- Problem to work on -
Every record that follows needs to be written out again, exactly.
◇ ◇ ◇ ◇ ◇
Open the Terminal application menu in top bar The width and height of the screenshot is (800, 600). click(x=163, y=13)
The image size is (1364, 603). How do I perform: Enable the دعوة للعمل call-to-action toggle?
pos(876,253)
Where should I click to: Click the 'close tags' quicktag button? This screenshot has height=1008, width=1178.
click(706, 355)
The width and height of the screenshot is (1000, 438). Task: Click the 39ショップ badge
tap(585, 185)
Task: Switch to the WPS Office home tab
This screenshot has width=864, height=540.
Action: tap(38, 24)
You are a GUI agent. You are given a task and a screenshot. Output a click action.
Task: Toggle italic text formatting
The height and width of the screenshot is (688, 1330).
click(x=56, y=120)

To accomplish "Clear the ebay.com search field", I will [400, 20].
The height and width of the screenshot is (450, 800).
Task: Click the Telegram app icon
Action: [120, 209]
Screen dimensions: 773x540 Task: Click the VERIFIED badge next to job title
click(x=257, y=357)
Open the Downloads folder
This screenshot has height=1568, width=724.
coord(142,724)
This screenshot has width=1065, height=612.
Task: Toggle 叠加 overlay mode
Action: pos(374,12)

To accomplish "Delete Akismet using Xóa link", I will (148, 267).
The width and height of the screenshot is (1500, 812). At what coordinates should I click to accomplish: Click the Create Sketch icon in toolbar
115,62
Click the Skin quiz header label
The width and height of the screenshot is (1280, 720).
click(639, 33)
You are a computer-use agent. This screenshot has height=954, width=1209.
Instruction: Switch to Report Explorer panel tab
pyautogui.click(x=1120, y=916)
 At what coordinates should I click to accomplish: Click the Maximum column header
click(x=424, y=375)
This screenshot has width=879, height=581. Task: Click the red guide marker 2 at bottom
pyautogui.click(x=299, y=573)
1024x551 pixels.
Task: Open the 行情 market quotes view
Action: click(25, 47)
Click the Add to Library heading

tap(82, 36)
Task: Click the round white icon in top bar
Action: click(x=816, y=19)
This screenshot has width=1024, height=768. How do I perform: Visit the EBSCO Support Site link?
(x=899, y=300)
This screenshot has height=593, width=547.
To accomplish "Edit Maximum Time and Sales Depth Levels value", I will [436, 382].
◇ ◇ ◇ ◇ ◇
- Answer to the exercise -
Open the Terminal application menu in top bar The width and height of the screenshot is (800, 600). click(x=163, y=13)
The image size is (1364, 603). How do I perform: Enable the دعوة للعمل call-to-action toggle?
pos(876,253)
Where should I click to: Click the 'close tags' quicktag button? This screenshot has height=1008, width=1178.
click(706, 355)
The width and height of the screenshot is (1000, 438). Task: Click the 39ショップ badge
tap(585, 185)
Task: Switch to the WPS Office home tab
This screenshot has width=864, height=540.
Action: tap(38, 24)
You are a GUI agent. You are given a task and a screenshot. Output a click action.
Task: Toggle italic text formatting
The height and width of the screenshot is (688, 1330).
click(x=56, y=120)

To accomplish "Clear the ebay.com search field", I will [400, 20].
The height and width of the screenshot is (450, 800).
Task: Click the Telegram app icon
Action: [120, 209]
Screen dimensions: 773x540 Task: Click the VERIFIED badge next to job title
click(x=257, y=357)
Open the Downloads folder
This screenshot has height=1568, width=724.
coord(142,724)
This screenshot has width=1065, height=612.
Task: Toggle 叠加 overlay mode
Action: pos(374,12)

To accomplish "Delete Akismet using Xóa link", I will (148, 267).
The width and height of the screenshot is (1500, 812). At what coordinates should I click to accomplish: Click the Create Sketch icon in toolbar
115,62
Click the Skin quiz header label
The width and height of the screenshot is (1280, 720).
click(639, 33)
You are a computer-use agent. This screenshot has height=954, width=1209.
Instruction: Switch to Report Explorer panel tab
pyautogui.click(x=1120, y=916)
 At what coordinates should I click to accomplish: Click the Maximum column header
click(x=424, y=375)
This screenshot has width=879, height=581. Task: Click the red guide marker 2 at bottom
pyautogui.click(x=299, y=573)
1024x551 pixels.
Task: Open the 行情 market quotes view
Action: click(25, 47)
Click the Add to Library heading

tap(82, 36)
Task: Click the round white icon in top bar
Action: click(x=816, y=19)
This screenshot has width=1024, height=768. How do I perform: Visit the EBSCO Support Site link?
(x=899, y=300)
This screenshot has height=593, width=547.
To accomplish "Edit Maximum Time and Sales Depth Levels value", I will [436, 382].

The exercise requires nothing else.